Vergelijk Kundgabe met vertaling

Meer vertalingen:

Opvolgers van Petrus - Kerkelijk wereldse macht

Lees in de bijbel en u zult inzien dat de geest der waarheid bij de meeste mensen kennelijk verdrongen is. Het woord van God is u daarom onthouden, opdat u, die de waarheid zoekt, niet ziende wordt. De kerkelijke overlevering wordt getrouw opgevolgd, maar in hoeverre deze overlevering met de leer van Christus overeenstemt, dat wordt niet onderzocht. En hoe vaak is de zin van het goddelijke woord niet veranderd?

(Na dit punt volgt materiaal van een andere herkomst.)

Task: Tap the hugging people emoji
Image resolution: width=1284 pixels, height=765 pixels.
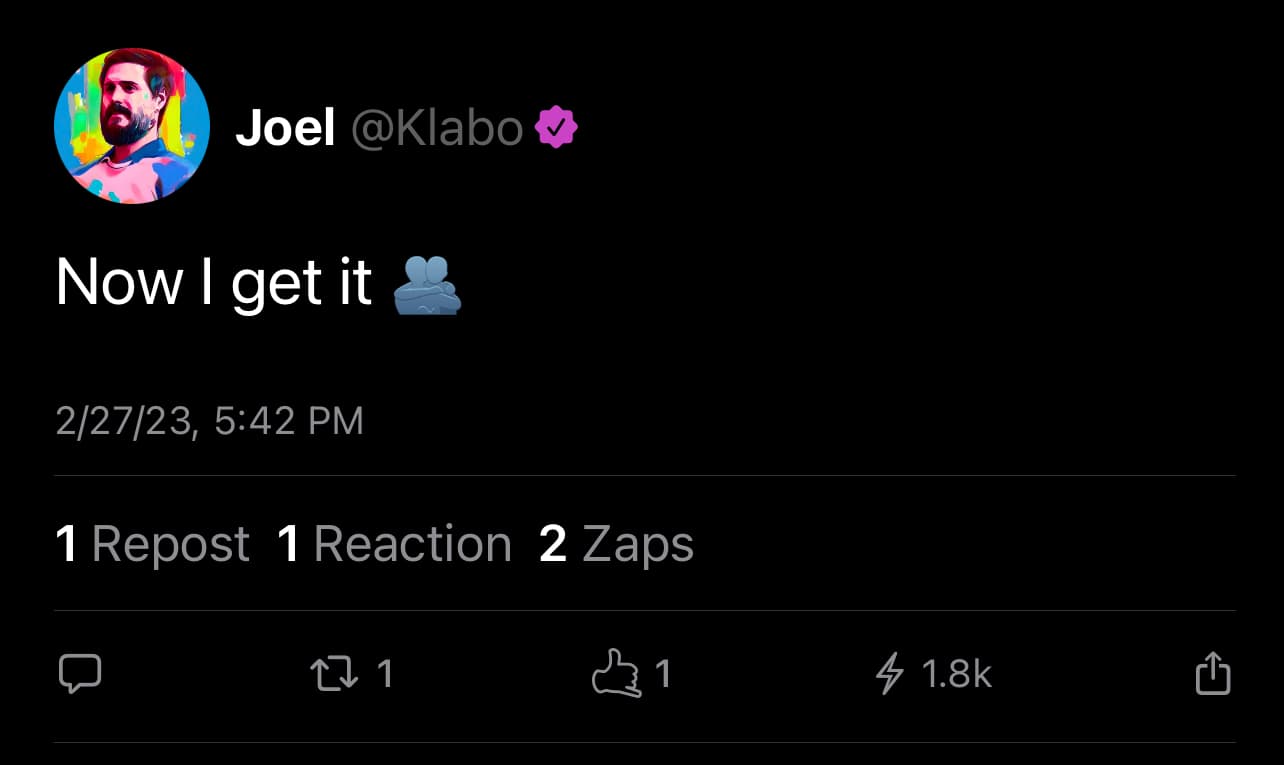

Hoe vaak werd het woord van God verkeerd uitgelegd en hoe zelden wordt de verkeerde uitleg bekritiseerd? Dit misleiden van de mensheid kan niet genoeg naar voren worden gebracht, het is toch de oorzaak van alle scheuringen en religieuze strijd geweest.

Toen Jezus op aarde leefde sprak Hij van het rijk Gods. Van een rijk dat niet van deze wereld is. Hij sprak niet van wereldlijke macht, Hij sprak ook niet van kerkelijke macht, van een organisatie. Hij had het ook niet over mannen die in de plaats van God zouden heersen over Zijn gemeente. Hij sprak alleen tot Zijn discipelen: "Ga heen en onderwijs alle volkeren". Hij gaf hen de opdracht de mensen te onderwijzen in Zijn leer van liefde, en Hij beloofde hun Zijn medewerking als ze in Zijn geest één bleven. Want zoals zij de liefde onderwezen, moesten zij ook zelf in liefde leven, en dan was God, die de Liefde is, ook zelf met hen.

Waar echter de liefde regeert daar is elke heersende macht overbodig. Waar de liefde regeert dient de één de ander. Waar de liefde regeert daar zijn geboden overbodig, behalve het gebod van de liefde, dat aan de mensen gepredikt moet worden omdat God dat zelf heeft gegeven. Wat de liefde leert is volgens Gods wil. Wat evenwel aan deze geboden werd toegevoegd is niet naar de wil van God, want om te gebieden is een heersende macht vereist.

Maar de mensen moeten als broeders en zusters met elkaar leven, alleen onderdanig aan de wil van God, als zij Gods rijk willen verwerven. Zij moeten zich volstrekt niet tegen de wereldlijke macht verzetten, die God heeft ingesteld voor tucht en orde als die overtreden wordt. Maar toch is Zijn rijk niet van deze wereld. In Zijn rijk is Hij alleen de Heer en machthebber. Hij heeft waarlijk geen mensen op aarde nodig die Hem vervangen en hun macht uitoefenen tegenover de medemensen. Maar waar wijst een woord van de Heer gedurende Zijn leven op aarde op zo'n macht?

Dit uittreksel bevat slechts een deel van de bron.